EXERCISE AIM: Render every line of the listing below as a numbered list, leaving out the blank lines.

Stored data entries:
┌────────
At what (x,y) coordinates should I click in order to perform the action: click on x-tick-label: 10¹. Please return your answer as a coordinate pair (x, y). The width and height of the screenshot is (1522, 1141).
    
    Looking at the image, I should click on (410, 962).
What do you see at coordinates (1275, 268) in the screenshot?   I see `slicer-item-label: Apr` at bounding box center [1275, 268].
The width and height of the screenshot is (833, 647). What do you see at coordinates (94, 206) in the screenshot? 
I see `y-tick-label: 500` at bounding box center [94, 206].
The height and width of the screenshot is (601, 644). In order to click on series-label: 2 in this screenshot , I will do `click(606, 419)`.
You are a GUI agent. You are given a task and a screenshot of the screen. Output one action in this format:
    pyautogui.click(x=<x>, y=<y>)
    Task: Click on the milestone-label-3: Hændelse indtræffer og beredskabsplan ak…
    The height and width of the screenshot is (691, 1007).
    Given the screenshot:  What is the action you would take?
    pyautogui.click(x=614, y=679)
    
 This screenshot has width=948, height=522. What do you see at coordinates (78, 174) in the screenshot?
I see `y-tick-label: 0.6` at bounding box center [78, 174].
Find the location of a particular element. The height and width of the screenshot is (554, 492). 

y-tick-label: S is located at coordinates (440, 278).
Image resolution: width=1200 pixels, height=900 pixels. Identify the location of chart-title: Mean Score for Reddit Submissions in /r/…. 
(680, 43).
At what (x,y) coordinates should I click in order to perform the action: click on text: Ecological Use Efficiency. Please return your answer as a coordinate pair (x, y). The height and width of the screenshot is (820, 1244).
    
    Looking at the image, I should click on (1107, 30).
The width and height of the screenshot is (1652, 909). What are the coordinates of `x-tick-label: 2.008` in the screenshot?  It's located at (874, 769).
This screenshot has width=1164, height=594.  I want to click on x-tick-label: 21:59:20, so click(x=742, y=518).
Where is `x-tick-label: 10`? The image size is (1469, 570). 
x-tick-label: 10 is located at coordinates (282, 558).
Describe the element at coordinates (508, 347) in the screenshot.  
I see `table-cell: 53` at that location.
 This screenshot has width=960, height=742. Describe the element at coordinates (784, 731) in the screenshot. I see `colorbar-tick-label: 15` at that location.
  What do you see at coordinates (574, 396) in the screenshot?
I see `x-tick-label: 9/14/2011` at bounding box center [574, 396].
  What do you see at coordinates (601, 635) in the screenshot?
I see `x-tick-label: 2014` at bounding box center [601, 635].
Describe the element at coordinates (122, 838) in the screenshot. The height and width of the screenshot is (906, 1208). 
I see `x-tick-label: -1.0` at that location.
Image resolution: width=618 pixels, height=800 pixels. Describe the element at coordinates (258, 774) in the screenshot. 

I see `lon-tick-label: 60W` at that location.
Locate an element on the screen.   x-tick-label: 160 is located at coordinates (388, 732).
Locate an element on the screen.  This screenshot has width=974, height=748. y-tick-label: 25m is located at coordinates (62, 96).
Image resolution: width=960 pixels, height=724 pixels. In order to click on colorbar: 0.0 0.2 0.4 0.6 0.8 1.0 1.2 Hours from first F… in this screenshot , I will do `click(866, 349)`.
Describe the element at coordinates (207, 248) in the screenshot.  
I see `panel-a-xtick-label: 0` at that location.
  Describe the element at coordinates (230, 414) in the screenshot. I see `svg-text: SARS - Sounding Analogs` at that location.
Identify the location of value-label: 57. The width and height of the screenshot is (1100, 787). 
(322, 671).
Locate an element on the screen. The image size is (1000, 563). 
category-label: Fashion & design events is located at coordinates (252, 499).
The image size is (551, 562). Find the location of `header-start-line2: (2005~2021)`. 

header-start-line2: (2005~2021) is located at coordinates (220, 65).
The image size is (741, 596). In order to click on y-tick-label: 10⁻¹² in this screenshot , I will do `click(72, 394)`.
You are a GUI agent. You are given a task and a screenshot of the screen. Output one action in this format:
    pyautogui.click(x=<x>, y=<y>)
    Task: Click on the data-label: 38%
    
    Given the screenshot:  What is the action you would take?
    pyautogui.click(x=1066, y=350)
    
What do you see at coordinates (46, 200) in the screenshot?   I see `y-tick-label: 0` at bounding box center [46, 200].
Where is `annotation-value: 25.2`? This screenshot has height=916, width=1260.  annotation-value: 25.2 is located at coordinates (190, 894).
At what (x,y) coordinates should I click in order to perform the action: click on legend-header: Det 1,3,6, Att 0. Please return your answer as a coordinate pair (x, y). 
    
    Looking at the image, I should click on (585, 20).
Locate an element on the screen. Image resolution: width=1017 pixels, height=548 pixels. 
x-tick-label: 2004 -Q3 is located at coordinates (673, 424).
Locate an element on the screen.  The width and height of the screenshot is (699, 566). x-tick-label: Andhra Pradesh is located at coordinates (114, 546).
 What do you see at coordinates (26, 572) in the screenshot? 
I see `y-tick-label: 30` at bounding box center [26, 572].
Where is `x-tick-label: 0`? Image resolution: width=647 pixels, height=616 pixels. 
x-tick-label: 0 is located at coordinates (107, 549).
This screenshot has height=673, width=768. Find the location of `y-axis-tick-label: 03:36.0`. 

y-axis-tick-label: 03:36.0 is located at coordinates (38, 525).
└────────
RESPONSE AREA:
1. At what (x,y) coordinates should I click in order to perform the action: click on x-tick-label: 10¹. Please return your answer as a coordinate pair (x, y). The width and height of the screenshot is (1522, 1141).
2.     Looking at the image, I should click on (410, 962).
3. What do you see at coordinates (1275, 268) in the screenshot?   I see `slicer-item-label: Apr` at bounding box center [1275, 268].
4. The width and height of the screenshot is (833, 647). What do you see at coordinates (94, 206) in the screenshot? 
5. I see `y-tick-label: 500` at bounding box center [94, 206].
6. The height and width of the screenshot is (601, 644). In order to click on series-label: 2 in this screenshot , I will do `click(606, 419)`.
7. You are a GUI agent. You are given a task and a screenshot of the screen. Output one action in this format:
8.     pyautogui.click(x=<x>, y=<y>)
9.     Task: Click on the milestone-label-3: Hændelse indtræffer og beredskabsplan ak…
10.     The height and width of the screenshot is (691, 1007).
11.     Given the screenshot:  What is the action you would take?
12.     pyautogui.click(x=614, y=679)
13.  This screenshot has width=948, height=522. What do you see at coordinates (78, 174) in the screenshot?
14. I see `y-tick-label: 0.6` at bounding box center [78, 174].
15. Find the location of a particular element. The height and width of the screenshot is (554, 492). 
16. y-tick-label: S is located at coordinates (440, 278).
17. Image resolution: width=1200 pixels, height=900 pixels. Identify the location of chart-title: Mean Score for Reddit Submissions in /r/…. 
18. (680, 43).
19. At what (x,y) coordinates should I click in order to perform the action: click on text: Ecological Use Efficiency. Please return your answer as a coordinate pair (x, y). The height and width of the screenshot is (820, 1244).
20.     Looking at the image, I should click on (1107, 30).
21. The width and height of the screenshot is (1652, 909). What are the coordinates of `x-tick-label: 2.008` in the screenshot?  It's located at (874, 769).
22. This screenshot has width=1164, height=594.  I want to click on x-tick-label: 21:59:20, so click(x=742, y=518).
23. Where is `x-tick-label: 10`? The image size is (1469, 570). 
24. x-tick-label: 10 is located at coordinates (282, 558).
25. Describe the element at coordinates (508, 347) in the screenshot.  
26. I see `table-cell: 53` at that location.
27.  This screenshot has width=960, height=742. Describe the element at coordinates (784, 731) in the screenshot. I see `colorbar-tick-label: 15` at that location.
28.   What do you see at coordinates (574, 396) in the screenshot?
29. I see `x-tick-label: 9/14/2011` at bounding box center [574, 396].
30.   What do you see at coordinates (601, 635) in the screenshot?
31. I see `x-tick-label: 2014` at bounding box center [601, 635].
32. Describe the element at coordinates (122, 838) in the screenshot. The height and width of the screenshot is (906, 1208). 
33. I see `x-tick-label: -1.0` at that location.
34. Image resolution: width=618 pixels, height=800 pixels. Describe the element at coordinates (258, 774) in the screenshot. 
35. I see `lon-tick-label: 60W` at that location.
36. Locate an element on the screen.   x-tick-label: 160 is located at coordinates (388, 732).
37. Locate an element on the screen.  This screenshot has width=974, height=748. y-tick-label: 25m is located at coordinates (62, 96).
38. Image resolution: width=960 pixels, height=724 pixels. In order to click on colorbar: 0.0 0.2 0.4 0.6 0.8 1.0 1.2 Hours from first F… in this screenshot , I will do `click(866, 349)`.
39. Describe the element at coordinates (207, 248) in the screenshot.  
40. I see `panel-a-xtick-label: 0` at that location.
41.   Describe the element at coordinates (230, 414) in the screenshot. I see `svg-text: SARS - Sounding Analogs` at that location.
42. Identify the location of value-label: 57. The width and height of the screenshot is (1100, 787). 
43. (322, 671).
44. Locate an element on the screen. The image size is (1000, 563). 
45. category-label: Fashion & design events is located at coordinates (252, 499).
46. The image size is (551, 562). Find the location of `header-start-line2: (2005~2021)`. 
47. header-start-line2: (2005~2021) is located at coordinates (220, 65).
48. The image size is (741, 596). In order to click on y-tick-label: 10⁻¹² in this screenshot , I will do `click(72, 394)`.
49. You are a GUI agent. You are given a task and a screenshot of the screen. Output one action in this format:
50.     pyautogui.click(x=<x>, y=<y>)
51.     Task: Click on the data-label: 38%
52.     Given the screenshot:  What is the action you would take?
53.     pyautogui.click(x=1066, y=350)
54. What do you see at coordinates (46, 200) in the screenshot?   I see `y-tick-label: 0` at bounding box center [46, 200].
55. Where is `annotation-value: 25.2`? This screenshot has height=916, width=1260.  annotation-value: 25.2 is located at coordinates (190, 894).
56. At what (x,y) coordinates should I click in order to perform the action: click on legend-header: Det 1,3,6, Att 0. Please return your answer as a coordinate pair (x, y). 
57.     Looking at the image, I should click on (585, 20).
58. Locate an element on the screen. Image resolution: width=1017 pixels, height=548 pixels. 
59. x-tick-label: 2004 -Q3 is located at coordinates (673, 424).
60. Locate an element on the screen.  The width and height of the screenshot is (699, 566). x-tick-label: Andhra Pradesh is located at coordinates (114, 546).
61.  What do you see at coordinates (26, 572) in the screenshot? 
62. I see `y-tick-label: 30` at bounding box center [26, 572].
63. Where is `x-tick-label: 0`? Image resolution: width=647 pixels, height=616 pixels. 
64. x-tick-label: 0 is located at coordinates (107, 549).
65. This screenshot has height=673, width=768. Find the location of `y-axis-tick-label: 03:36.0`. 
66. y-axis-tick-label: 03:36.0 is located at coordinates (38, 525).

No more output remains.